- Location: 33°36′11″N 69°13′19″E﻿ / ﻿33.60306°N 69.22194°E Gardez, Afghanistan
- Date: 3 August 2018
- Target: Shiites
- Attack type: Suicide bombing, shooting
- Weapons: Explosive belts, assault rifles
- Deaths: 48 (including two perpetrators)
- Injured: 70+
- Perpetrator: Islamic State – Khorasan Province
- No. of participants: 2
- Motive: Islamic terrorism

= August 2018 Gardez mosque attack =

Attack against Shiites in Afghanistan

On 3 August 2018, a suicide attack was carried out by two members of the Islamic State terrorist group at a Shiite mosque in Gardez, eastern Afghanistan. The attack left 48 dead, including three children, and more than 70 injured.

==The attack==
During Salat prayer on Friday, , two members of the Islamic State clad in burqas burst into the Shia mosque of Gardez.
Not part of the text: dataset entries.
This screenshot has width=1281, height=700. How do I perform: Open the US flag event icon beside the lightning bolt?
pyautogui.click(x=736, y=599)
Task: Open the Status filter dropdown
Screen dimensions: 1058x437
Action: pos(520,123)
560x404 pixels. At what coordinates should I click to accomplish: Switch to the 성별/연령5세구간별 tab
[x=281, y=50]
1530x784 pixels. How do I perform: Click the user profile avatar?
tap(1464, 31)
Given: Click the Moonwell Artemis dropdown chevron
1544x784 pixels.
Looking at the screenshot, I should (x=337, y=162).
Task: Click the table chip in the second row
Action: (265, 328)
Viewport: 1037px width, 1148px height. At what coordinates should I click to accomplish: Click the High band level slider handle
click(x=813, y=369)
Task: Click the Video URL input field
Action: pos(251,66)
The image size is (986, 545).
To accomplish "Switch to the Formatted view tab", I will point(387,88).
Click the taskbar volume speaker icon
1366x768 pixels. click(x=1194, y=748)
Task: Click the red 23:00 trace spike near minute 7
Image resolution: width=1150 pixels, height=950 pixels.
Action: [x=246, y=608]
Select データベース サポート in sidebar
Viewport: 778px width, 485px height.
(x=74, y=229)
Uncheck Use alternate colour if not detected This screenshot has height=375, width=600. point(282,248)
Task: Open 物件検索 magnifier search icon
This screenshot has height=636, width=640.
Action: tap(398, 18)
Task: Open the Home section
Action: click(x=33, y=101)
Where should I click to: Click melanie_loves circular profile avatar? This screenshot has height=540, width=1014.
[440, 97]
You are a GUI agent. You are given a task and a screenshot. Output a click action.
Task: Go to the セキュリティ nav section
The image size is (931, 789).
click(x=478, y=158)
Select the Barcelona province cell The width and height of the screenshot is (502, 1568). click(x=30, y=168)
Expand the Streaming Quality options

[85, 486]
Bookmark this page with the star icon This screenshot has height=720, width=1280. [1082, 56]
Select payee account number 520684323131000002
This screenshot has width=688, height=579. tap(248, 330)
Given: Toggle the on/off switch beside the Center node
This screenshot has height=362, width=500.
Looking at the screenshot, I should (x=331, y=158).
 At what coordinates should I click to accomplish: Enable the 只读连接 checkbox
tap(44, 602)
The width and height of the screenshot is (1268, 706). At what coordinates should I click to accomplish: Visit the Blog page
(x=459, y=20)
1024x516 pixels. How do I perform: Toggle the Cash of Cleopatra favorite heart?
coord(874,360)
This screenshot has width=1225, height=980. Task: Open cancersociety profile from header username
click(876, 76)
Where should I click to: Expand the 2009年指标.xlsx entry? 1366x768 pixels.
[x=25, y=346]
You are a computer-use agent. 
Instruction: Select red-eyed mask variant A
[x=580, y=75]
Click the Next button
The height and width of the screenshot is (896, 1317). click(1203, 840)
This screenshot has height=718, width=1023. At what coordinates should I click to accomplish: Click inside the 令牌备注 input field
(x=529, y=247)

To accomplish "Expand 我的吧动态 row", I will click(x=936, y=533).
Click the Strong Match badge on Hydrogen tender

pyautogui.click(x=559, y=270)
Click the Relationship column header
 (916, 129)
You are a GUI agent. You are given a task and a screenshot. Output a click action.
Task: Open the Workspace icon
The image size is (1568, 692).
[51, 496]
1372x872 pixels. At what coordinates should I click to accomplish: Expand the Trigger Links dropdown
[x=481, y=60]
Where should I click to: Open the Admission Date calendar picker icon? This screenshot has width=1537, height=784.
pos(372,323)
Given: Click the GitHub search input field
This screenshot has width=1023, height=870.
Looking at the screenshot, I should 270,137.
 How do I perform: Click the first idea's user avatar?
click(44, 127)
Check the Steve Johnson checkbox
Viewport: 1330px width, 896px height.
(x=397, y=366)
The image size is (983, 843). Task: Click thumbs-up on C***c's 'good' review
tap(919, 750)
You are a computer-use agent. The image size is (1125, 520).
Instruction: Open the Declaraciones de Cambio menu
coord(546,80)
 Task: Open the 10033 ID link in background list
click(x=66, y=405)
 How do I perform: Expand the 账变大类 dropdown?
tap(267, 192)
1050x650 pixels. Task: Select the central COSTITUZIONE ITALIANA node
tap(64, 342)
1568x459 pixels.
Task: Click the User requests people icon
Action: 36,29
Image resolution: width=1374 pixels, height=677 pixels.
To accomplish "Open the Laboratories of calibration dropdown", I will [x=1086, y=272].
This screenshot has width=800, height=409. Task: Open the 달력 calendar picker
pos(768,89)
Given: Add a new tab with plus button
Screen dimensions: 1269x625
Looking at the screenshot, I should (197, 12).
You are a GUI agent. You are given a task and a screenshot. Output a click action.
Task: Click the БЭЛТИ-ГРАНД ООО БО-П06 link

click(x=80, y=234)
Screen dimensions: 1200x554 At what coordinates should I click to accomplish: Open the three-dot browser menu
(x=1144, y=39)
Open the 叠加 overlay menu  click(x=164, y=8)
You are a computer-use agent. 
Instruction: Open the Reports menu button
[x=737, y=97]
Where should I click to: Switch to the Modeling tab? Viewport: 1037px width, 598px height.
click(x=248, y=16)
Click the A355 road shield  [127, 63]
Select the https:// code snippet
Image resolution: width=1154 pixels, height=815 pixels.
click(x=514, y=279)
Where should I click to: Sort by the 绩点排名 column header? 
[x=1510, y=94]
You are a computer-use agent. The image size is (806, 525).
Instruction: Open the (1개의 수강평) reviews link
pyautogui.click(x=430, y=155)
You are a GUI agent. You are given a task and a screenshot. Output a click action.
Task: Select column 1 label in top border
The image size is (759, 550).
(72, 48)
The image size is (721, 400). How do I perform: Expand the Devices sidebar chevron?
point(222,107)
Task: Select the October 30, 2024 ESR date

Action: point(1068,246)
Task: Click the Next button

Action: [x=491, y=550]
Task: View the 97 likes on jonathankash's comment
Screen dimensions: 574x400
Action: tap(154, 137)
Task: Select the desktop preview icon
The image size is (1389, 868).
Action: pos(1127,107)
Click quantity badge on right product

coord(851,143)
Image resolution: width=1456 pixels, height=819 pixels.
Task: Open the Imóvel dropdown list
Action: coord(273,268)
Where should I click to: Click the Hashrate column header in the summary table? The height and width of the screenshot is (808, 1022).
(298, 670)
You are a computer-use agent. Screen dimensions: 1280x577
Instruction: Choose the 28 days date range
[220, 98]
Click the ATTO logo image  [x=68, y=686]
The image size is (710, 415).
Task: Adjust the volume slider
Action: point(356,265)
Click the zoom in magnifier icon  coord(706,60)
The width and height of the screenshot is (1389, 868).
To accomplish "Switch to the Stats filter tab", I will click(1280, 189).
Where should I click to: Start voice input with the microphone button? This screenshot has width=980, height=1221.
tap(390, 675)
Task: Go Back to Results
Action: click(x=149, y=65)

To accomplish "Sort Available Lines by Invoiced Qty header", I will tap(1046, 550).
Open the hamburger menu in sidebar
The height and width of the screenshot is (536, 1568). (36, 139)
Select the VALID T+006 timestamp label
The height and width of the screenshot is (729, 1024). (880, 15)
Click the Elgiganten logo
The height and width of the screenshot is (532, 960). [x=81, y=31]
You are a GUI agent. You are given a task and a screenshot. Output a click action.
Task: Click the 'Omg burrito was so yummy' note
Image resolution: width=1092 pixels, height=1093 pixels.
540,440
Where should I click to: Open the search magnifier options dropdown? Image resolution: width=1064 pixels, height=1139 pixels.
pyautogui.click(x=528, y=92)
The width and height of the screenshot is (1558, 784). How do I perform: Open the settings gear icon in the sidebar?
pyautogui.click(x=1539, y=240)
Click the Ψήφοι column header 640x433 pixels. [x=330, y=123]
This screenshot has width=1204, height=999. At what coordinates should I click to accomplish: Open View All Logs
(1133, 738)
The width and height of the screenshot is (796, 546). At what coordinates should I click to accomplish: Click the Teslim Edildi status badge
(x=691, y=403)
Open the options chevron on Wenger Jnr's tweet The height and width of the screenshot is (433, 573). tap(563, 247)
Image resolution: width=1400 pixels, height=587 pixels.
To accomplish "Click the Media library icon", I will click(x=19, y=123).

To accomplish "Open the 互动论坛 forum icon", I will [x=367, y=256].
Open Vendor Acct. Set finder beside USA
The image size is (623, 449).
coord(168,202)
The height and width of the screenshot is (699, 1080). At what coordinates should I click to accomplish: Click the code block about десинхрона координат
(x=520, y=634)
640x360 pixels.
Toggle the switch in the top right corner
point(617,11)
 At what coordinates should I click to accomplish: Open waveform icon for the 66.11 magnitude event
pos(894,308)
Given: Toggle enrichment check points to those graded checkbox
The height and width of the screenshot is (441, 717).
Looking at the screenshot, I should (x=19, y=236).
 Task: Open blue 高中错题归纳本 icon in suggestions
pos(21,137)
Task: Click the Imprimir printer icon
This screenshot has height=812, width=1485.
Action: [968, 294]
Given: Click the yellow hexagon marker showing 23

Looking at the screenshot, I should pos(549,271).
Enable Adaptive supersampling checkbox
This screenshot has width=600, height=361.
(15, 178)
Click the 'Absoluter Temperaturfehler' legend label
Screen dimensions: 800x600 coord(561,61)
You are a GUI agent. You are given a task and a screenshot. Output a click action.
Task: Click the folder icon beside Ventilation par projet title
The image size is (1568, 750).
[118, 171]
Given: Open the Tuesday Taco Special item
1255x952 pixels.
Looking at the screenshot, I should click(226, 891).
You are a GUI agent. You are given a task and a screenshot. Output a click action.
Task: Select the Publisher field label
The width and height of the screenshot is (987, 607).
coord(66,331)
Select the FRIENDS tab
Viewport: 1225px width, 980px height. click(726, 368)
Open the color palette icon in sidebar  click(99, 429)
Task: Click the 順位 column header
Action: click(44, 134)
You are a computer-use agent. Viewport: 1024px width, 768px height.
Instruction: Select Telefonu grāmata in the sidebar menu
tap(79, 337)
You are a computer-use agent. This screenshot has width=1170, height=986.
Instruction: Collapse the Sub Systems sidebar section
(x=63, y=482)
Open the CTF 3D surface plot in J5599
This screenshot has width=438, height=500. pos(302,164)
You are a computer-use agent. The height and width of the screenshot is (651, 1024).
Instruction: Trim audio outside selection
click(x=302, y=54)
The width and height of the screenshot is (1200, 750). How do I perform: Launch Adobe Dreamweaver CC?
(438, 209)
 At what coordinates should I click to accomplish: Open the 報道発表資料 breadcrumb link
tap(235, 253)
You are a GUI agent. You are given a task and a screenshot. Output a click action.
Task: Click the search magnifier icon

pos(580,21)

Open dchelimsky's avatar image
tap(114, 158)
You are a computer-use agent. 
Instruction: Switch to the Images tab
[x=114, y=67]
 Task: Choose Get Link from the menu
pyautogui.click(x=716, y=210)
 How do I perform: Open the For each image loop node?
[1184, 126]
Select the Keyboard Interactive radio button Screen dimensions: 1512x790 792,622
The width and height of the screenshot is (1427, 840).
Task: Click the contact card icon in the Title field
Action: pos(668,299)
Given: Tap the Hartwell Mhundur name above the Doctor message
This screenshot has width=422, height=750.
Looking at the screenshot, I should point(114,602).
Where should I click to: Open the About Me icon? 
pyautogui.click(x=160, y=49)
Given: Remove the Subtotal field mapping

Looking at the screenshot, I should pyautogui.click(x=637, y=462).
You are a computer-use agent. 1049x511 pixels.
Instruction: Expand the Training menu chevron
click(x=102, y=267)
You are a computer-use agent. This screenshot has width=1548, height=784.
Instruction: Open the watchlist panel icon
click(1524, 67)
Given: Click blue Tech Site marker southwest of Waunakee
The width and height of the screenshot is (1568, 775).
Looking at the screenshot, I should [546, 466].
There they opened fire on the worshippers before activating their explosive vests.

== Aftermath==
An initial report on the day of the attack gave a total of 29 dead and 81 injured. A new count the next day reported 35 dead, including 3 children, and 94 injured. 17 people were evacuated by helicopter to Kabul.

== Responsibility==
The Taliban rapidly denied all responsibility for the attack. The Islamic State, through its agency Amaq, claimed responsibility during a message on the evening of August 4.